Nextflow modules used in SAGC Nextflow pipelines.
These guidelines were adapted from UMCUGenetics.
See utils/template.nf for a process template which uses the following guidelines.
- Use the Tool/version/Command.nf folder structure of this repository.
- Use the original tool version numbering
- Use CamelCase for tool, command and process names
- Use lowercase with words separated by underscores for params, inputs, outputs and scripts.
- Use 4 spaces per indentation level.
- All input and output identifiers should reflect their conceptual identity. Use informative names like unaligned_sequences, reference_genome, phylogeny, or aligned_sequences instead of foo_input, foo_file, result, input, output, and so forth.
- Define two labels for each process, containing toolname, version and command separated by an underscore.
- BWA_0.7.17
- BWA_0.7.17_MEM
- Define a tag to each process, containing toolname, command, sample_id and/or rg_id.

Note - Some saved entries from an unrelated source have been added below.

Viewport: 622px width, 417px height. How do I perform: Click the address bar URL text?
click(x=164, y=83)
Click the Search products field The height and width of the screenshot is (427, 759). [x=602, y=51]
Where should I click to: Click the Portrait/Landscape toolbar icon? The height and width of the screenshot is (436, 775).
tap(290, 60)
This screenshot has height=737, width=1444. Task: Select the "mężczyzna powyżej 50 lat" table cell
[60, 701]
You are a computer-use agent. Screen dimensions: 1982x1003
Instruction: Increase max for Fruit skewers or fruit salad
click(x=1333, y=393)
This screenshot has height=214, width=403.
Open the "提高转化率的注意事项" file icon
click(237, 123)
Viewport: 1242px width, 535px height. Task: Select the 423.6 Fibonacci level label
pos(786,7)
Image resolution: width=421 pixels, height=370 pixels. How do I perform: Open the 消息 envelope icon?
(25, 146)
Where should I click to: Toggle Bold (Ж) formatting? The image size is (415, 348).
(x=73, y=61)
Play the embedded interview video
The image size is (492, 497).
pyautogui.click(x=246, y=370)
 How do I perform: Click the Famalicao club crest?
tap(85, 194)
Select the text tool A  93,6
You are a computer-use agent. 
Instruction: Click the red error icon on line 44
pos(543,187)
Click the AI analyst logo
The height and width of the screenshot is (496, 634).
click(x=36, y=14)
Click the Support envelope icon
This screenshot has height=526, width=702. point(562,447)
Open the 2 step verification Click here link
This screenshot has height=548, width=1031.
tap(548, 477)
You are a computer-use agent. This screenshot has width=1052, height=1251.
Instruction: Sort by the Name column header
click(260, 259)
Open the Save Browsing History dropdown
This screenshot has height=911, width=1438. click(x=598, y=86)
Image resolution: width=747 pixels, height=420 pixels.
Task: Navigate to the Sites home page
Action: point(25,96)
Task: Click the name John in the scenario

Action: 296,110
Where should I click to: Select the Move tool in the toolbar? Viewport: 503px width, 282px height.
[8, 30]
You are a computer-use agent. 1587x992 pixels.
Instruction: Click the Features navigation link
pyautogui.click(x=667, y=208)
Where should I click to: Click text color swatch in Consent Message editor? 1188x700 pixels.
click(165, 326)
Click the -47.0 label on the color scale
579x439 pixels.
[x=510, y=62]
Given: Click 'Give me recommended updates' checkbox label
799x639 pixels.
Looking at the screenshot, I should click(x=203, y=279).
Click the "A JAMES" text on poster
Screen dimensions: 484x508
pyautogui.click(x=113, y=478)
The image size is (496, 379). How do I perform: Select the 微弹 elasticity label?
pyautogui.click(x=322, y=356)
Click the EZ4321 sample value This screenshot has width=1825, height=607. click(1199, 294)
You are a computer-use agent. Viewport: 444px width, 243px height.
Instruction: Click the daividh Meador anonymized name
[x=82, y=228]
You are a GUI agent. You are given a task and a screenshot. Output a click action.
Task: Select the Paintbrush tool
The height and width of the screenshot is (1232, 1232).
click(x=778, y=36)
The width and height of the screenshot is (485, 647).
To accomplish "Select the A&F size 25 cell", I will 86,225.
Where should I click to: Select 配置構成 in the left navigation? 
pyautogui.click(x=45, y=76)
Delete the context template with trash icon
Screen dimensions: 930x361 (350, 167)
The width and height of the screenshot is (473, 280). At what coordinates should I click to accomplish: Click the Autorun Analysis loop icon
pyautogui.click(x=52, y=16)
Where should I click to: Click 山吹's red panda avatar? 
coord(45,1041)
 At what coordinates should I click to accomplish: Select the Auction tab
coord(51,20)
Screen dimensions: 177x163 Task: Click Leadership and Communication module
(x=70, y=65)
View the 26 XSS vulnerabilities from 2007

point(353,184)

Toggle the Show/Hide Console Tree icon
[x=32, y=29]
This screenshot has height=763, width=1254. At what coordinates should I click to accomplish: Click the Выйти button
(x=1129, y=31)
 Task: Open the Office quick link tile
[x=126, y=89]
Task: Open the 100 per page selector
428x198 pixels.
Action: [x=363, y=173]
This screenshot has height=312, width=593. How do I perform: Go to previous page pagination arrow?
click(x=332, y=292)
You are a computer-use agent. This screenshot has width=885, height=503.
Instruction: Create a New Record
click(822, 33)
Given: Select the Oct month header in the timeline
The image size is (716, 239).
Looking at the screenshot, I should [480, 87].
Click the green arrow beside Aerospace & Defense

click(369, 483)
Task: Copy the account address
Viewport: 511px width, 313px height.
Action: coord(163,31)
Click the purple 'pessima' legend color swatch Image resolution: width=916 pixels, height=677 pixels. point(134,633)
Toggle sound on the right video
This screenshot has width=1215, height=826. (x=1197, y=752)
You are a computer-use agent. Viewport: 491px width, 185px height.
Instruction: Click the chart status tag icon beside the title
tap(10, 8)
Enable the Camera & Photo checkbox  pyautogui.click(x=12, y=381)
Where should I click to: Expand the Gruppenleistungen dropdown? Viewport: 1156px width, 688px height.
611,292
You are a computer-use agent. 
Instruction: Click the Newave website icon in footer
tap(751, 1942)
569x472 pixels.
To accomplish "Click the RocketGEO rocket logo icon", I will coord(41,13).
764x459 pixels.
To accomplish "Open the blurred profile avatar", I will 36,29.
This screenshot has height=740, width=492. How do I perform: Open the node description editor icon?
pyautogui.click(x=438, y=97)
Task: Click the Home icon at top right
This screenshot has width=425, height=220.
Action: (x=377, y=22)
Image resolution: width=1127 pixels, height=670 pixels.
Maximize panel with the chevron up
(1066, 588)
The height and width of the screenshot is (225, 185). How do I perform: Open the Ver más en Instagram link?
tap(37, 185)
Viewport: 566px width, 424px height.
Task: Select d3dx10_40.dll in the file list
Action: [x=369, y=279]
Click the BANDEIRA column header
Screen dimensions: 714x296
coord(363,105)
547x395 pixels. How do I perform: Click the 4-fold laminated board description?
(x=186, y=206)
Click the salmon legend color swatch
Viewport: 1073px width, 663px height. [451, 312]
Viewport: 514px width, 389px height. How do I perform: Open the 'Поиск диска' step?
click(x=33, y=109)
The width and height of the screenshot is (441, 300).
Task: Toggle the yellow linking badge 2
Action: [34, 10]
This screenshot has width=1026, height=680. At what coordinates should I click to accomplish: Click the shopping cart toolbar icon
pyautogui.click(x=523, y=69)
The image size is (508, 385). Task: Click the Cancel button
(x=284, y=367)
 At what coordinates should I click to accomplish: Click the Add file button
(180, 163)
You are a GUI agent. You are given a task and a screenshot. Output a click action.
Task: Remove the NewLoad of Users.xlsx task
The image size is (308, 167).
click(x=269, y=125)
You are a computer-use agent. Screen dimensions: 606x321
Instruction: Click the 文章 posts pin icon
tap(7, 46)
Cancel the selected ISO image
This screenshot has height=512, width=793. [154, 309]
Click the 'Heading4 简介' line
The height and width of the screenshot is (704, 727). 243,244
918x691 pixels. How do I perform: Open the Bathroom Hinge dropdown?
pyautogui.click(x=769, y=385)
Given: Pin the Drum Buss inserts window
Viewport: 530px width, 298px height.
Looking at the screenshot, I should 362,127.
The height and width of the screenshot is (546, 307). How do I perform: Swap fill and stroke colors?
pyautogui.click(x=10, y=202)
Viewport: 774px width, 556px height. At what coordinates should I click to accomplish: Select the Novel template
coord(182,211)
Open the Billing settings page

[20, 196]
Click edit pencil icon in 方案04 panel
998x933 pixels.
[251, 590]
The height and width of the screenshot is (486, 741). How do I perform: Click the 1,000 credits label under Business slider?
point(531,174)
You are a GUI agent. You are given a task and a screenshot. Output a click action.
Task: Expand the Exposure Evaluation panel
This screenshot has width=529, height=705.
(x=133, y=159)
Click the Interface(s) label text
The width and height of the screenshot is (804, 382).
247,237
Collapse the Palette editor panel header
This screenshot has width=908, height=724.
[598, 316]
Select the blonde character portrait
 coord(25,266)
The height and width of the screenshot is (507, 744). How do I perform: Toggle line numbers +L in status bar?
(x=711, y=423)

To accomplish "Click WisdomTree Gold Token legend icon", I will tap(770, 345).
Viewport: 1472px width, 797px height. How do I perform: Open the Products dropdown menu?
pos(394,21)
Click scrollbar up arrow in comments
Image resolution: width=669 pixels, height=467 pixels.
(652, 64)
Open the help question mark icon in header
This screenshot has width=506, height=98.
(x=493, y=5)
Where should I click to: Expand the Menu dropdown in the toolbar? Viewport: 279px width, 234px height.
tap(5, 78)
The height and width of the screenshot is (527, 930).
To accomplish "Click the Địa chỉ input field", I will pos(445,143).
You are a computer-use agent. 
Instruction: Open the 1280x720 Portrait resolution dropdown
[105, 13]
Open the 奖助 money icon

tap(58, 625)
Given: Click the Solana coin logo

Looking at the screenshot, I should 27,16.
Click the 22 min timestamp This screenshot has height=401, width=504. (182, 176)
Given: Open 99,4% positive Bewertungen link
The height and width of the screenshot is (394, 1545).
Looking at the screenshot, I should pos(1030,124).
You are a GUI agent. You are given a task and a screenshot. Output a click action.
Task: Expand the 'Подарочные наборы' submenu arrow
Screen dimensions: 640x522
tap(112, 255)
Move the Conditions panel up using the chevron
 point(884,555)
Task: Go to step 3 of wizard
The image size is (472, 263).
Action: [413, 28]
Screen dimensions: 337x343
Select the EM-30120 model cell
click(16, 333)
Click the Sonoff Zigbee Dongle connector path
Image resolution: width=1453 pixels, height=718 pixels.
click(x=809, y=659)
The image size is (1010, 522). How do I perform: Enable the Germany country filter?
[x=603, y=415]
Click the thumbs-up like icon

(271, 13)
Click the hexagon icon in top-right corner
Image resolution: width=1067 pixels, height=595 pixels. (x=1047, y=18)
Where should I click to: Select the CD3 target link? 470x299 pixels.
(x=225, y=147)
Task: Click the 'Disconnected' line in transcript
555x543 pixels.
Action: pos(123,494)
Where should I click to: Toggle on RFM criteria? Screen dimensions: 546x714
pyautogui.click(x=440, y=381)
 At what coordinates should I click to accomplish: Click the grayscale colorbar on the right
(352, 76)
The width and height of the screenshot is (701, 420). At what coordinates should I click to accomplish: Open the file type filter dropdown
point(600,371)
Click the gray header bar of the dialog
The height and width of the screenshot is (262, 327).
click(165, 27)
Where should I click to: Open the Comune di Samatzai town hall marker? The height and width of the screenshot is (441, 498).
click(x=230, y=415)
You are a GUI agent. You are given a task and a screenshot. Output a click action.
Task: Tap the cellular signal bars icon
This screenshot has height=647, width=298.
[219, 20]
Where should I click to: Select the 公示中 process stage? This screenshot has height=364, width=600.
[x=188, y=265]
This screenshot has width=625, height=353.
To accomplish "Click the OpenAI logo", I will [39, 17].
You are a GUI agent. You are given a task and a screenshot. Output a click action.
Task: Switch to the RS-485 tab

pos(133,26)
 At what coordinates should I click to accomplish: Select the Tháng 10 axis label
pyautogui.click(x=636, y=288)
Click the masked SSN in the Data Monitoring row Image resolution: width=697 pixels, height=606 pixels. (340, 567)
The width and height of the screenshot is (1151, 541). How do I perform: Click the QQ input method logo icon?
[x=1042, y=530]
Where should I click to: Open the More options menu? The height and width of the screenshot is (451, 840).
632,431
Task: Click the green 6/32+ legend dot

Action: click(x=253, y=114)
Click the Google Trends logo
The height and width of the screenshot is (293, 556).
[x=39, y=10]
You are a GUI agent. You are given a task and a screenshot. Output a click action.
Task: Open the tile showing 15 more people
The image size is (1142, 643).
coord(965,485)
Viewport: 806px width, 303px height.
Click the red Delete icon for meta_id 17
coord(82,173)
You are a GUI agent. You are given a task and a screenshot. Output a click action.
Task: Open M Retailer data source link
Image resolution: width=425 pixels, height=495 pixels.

- {"BWA MEM ${sample_id} - ${rg_id}"}
- Add 'set -euo pipefail' to each process.
- shell =
['/bin/bash', '-euo', 'pipefail']
- shell =
- Do not define any runtime settings like cpus, memory and time.
- Set process parameters on include:
- include process from 'path/to/process.nf' params(optional: '')
- Use separate process input channels as much as possible. Use tuples for linked inputs only.
input:
val(analysis_id)
tuple(sample_id, path(bam), path(bai))
- Define named process output channels. This ensures that outputs can be referenced in external scope by their respective names. Indicate whether an output channel is optional.
output:
path("my_file.txt", emit: my_file)
path("my_optional_file.txt", optional: my_optional_file, emit: my_optional_file)
- Use params for resource files, for example genome.fasta, database.vcf.